Dear Diary, Jan. 3/85
Today was good. Me and mom walked down to Mary's and walked up to the post office. Then I went to auntie Iona's to visit and Stephanie is really sick. Poor kid. Auntie Iona might be pregnant again. We had liver for supper! It was good. Then after supper I went out side to help dad put wood down, he showed me how to chop wood. And he got me so I wouldn't be scared if he threw a piece of wood at me. I mean when we are piling it and he kind of throws it at me then I pile it. School starts on the 7th and my skiing lessons start on the 5th. I get to miss half a day of school on the eleventh. I have to go to the dentist.
See you later.
Today I actually got out my diary and wrote in it. Lately... I have been living from inside my head. I've known about this phenomenon for years. Yet, I still can't seem to stay present. I call it a phenomenon because it is a situation that exists but its cause or explanation is still a question for me.

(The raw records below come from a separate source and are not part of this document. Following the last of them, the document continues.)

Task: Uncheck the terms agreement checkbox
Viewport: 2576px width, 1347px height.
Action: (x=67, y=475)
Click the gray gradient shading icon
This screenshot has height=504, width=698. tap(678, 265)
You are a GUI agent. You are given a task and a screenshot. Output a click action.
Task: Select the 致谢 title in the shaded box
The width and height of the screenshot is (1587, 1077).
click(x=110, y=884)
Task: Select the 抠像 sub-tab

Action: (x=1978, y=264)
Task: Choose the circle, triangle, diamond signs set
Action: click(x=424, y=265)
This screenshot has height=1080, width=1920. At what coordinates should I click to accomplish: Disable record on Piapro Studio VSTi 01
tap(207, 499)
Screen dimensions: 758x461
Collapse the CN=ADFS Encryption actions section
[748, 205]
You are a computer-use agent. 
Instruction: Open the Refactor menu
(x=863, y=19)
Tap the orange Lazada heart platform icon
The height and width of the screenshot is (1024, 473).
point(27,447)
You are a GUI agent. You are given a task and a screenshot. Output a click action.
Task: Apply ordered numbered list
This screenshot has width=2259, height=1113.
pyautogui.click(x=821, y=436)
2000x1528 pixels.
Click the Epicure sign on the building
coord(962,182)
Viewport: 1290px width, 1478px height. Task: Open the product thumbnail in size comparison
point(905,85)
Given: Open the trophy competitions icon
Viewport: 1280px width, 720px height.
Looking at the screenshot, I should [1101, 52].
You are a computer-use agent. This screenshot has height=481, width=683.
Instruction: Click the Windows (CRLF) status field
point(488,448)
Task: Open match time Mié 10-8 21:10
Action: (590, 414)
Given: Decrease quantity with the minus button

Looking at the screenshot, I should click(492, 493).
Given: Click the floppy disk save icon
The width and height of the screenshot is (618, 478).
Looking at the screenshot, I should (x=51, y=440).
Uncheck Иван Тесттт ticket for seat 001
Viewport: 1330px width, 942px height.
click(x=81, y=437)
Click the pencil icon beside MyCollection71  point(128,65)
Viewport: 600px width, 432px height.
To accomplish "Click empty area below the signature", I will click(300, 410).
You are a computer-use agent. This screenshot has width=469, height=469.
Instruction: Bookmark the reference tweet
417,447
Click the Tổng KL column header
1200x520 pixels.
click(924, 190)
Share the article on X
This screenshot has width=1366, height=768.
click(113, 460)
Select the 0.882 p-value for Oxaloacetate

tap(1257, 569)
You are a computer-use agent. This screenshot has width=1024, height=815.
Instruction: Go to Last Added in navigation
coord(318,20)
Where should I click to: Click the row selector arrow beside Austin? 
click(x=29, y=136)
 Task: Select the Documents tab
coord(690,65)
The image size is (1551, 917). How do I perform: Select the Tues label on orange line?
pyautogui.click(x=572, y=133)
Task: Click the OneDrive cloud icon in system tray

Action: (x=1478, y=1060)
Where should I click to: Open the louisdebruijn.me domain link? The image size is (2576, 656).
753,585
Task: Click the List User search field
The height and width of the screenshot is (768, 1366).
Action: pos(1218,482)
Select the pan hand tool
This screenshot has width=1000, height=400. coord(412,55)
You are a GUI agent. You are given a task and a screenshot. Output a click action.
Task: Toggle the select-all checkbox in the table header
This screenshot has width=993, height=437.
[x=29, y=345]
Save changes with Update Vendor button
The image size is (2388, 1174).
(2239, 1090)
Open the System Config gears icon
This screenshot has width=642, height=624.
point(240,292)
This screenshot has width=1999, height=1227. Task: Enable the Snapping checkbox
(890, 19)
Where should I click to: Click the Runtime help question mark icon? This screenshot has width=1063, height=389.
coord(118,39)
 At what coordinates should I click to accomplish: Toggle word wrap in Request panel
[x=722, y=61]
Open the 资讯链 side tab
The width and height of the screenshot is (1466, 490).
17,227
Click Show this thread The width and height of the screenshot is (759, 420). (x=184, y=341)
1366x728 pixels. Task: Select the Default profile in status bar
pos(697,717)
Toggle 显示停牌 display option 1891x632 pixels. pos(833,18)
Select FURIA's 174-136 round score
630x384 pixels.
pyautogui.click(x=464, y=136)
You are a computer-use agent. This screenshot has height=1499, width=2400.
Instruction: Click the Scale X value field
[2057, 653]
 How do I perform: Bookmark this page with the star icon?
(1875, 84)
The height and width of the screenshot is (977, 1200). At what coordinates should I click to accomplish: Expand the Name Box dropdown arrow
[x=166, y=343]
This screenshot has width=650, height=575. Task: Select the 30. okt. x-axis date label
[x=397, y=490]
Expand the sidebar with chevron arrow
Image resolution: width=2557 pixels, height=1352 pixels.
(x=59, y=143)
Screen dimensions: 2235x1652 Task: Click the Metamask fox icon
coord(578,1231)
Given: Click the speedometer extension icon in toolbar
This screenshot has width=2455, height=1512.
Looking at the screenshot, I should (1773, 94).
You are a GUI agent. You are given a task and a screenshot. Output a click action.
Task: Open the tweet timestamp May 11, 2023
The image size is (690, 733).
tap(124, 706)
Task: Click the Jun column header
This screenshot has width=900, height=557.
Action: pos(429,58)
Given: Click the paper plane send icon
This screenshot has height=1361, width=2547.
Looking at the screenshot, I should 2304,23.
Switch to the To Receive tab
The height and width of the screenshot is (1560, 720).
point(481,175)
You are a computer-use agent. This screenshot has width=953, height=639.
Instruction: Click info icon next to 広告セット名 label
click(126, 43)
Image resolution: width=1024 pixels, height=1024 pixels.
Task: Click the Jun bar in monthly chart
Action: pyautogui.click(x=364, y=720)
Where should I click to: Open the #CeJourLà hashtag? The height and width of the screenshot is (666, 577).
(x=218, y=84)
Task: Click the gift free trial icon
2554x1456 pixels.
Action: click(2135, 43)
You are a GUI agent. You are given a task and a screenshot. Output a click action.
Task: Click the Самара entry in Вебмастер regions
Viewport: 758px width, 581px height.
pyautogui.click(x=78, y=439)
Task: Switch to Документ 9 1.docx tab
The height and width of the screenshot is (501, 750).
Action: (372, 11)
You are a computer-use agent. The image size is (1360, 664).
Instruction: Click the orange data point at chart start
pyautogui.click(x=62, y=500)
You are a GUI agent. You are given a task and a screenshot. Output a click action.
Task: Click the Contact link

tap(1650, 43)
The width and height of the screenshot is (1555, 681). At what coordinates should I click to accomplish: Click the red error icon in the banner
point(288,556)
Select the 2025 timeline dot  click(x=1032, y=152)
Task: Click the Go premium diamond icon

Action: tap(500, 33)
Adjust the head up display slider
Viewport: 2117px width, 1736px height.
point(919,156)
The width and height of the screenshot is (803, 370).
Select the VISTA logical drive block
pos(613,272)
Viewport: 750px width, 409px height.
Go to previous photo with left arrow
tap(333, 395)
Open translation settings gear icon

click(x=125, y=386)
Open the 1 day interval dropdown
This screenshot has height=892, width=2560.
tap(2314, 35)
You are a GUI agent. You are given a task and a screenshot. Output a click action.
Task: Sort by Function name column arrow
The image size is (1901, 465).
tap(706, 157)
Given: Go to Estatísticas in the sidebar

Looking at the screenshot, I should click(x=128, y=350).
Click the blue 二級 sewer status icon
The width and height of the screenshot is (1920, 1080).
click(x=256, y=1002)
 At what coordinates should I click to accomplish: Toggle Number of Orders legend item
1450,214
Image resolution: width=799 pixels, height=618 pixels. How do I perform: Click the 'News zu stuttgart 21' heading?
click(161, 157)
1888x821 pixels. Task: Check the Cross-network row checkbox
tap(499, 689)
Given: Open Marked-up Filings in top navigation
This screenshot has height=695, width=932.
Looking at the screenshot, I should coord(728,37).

How and WHY more importantly would anyone want to live their lives according to what that crusty ol' fart has to say in there? So ya, it's a phenomenon for me.
After journalling today and reflecting on all of the 'why the fuck do I do that?'s I came up with a smidgen of clarity.
I don't feel like sharing about the details but just wanted to let anyone else know that they are not alone if they are feeling the same way.
Btw.. My Momma makes THE best liver and onions.